▶ [MATERIAL FOR THIS TASK]:
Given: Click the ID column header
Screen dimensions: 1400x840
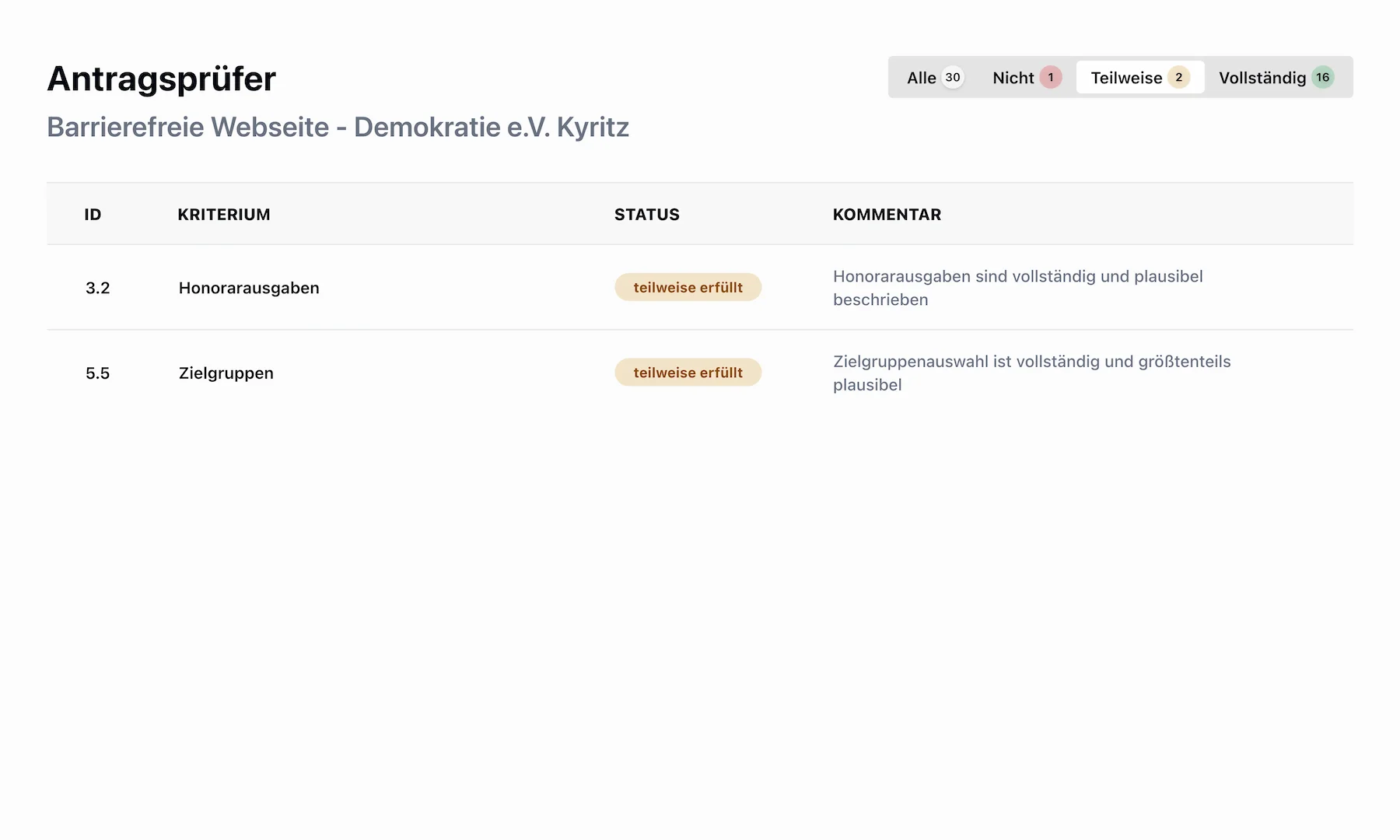Looking at the screenshot, I should coord(93,215).
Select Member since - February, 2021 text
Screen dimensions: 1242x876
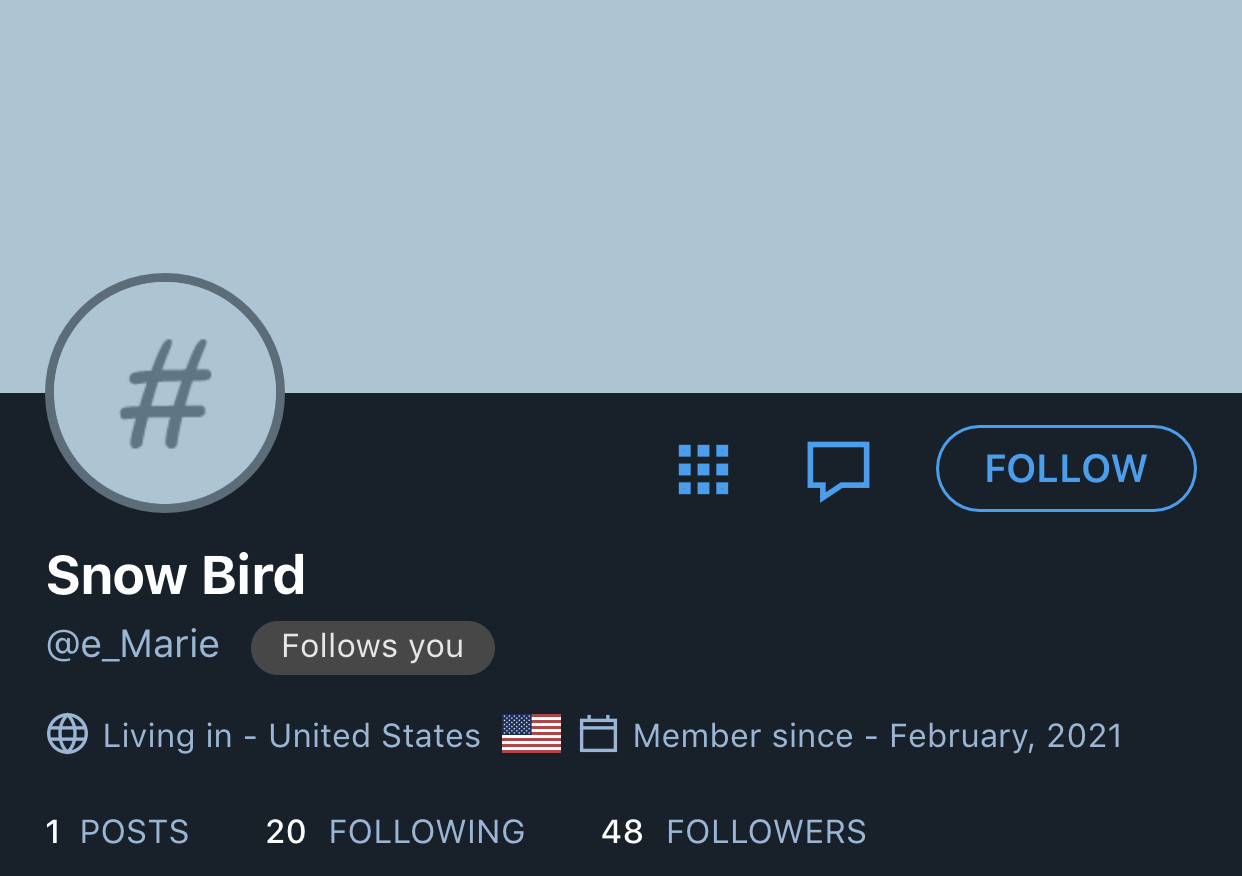(878, 736)
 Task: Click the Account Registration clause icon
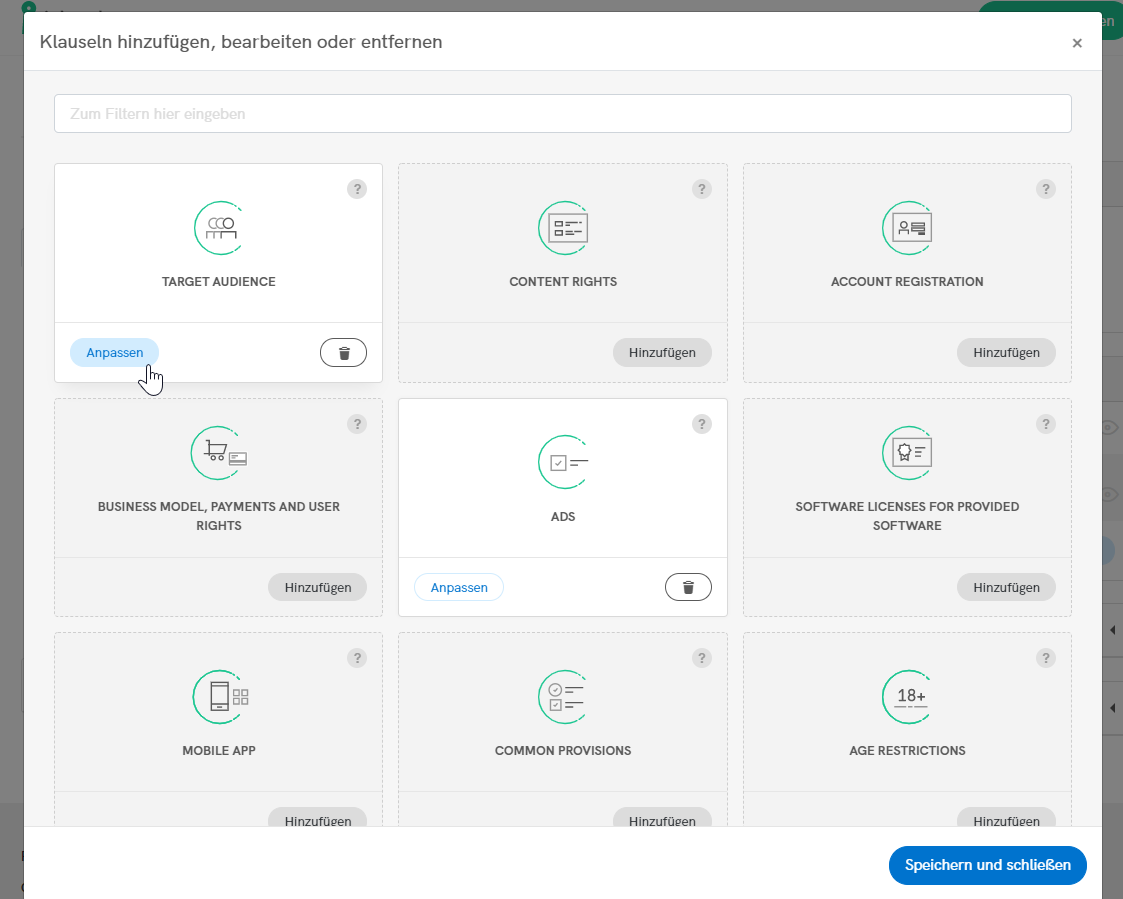point(908,228)
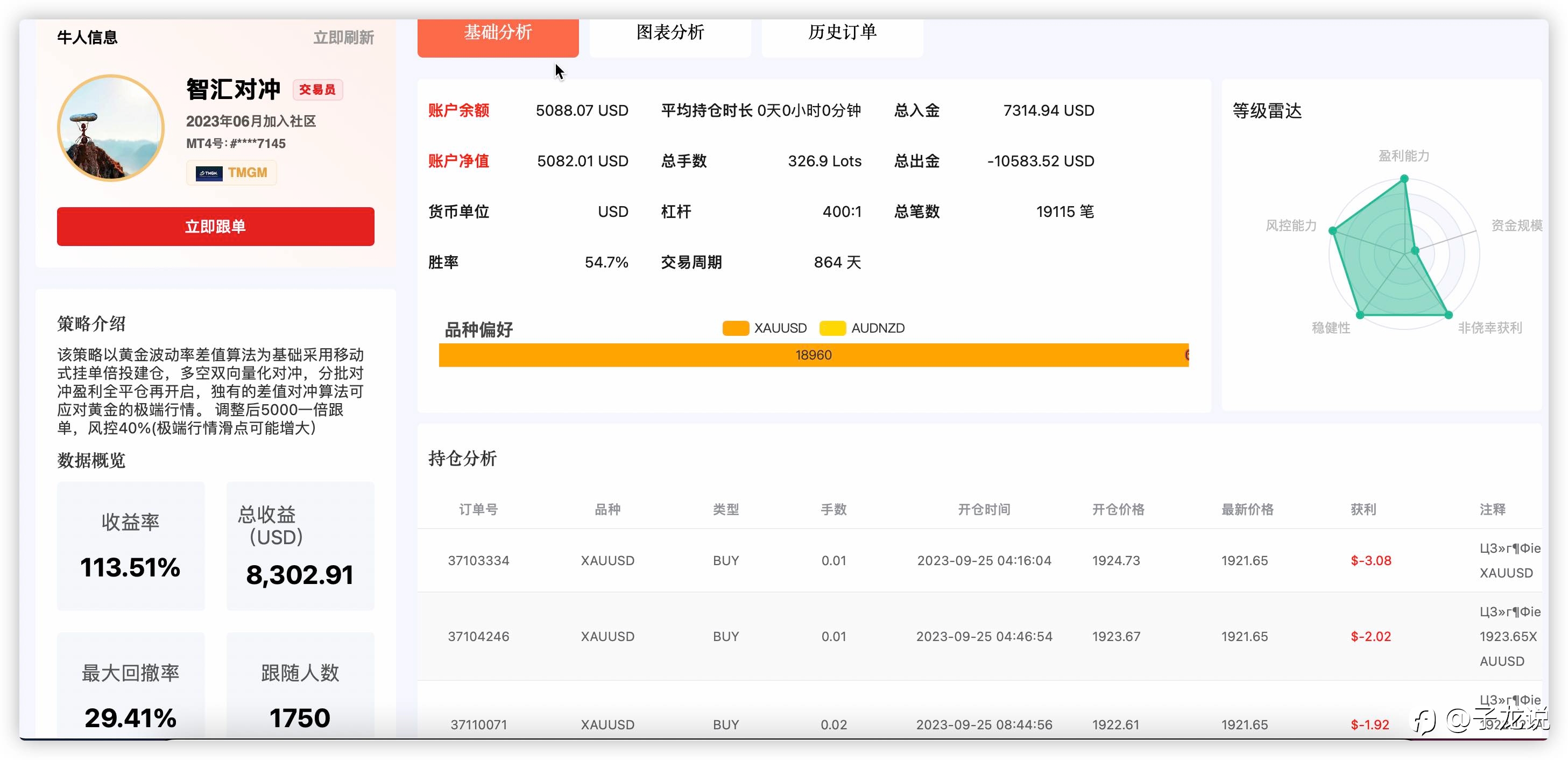Click the 资金规模 radar chart point
Viewport: 1568px width, 760px height.
[1415, 250]
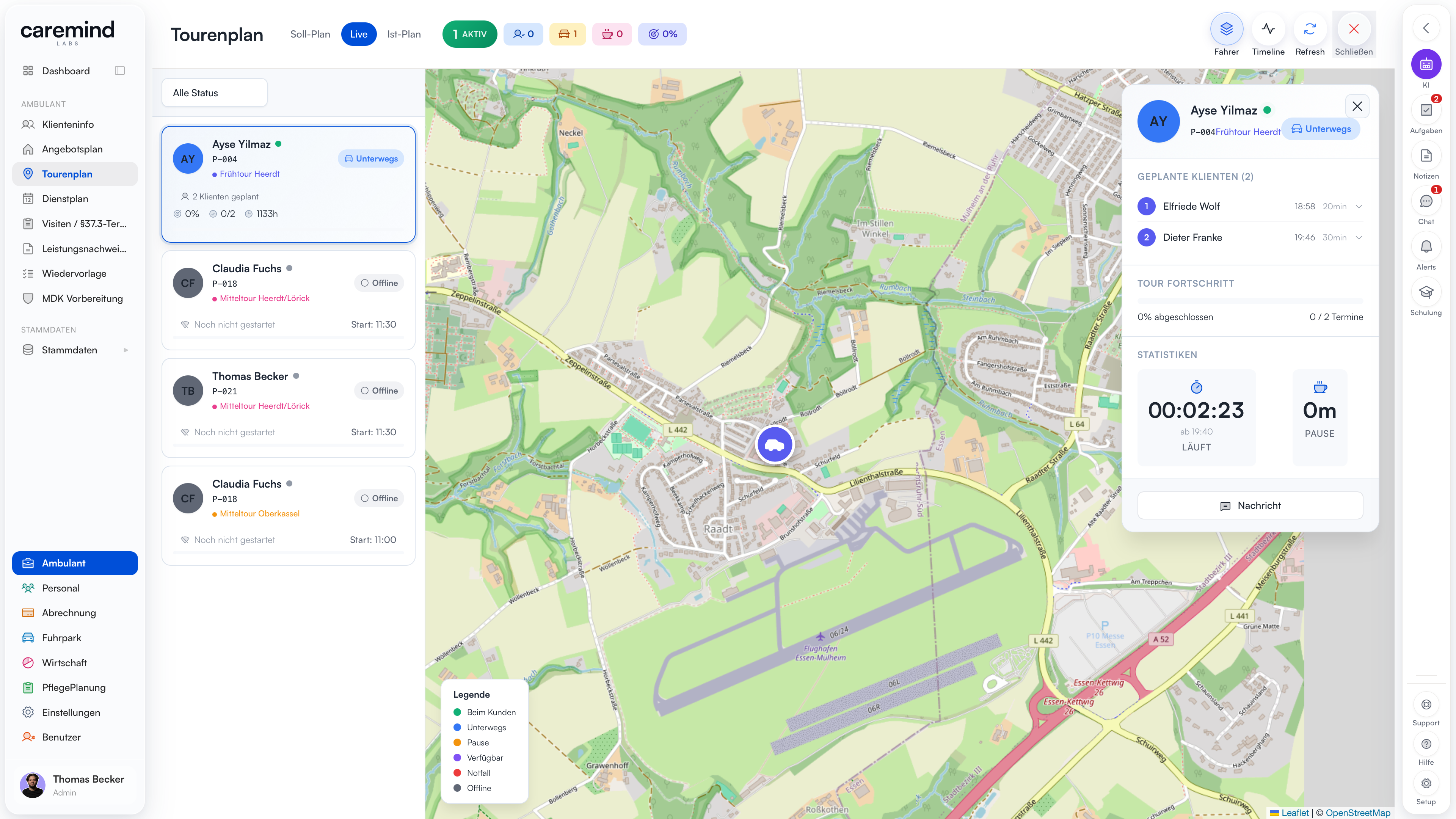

▶ [TASK PROMPT]:
Word for word, please, restate the lines of the listing from the one holding "Screen dimensions: 1242x876" down to the last line, leaving out any pictures.

▶ [ANSWER FOR THE TASK]:
Screen dimensions: 1242x876
(878, 736)
 Task: Click the Account Registration clause icon
point(908,228)
Click the 资金规模 radar chart point
Viewport: 1568px width, 760px height.
[1415, 250]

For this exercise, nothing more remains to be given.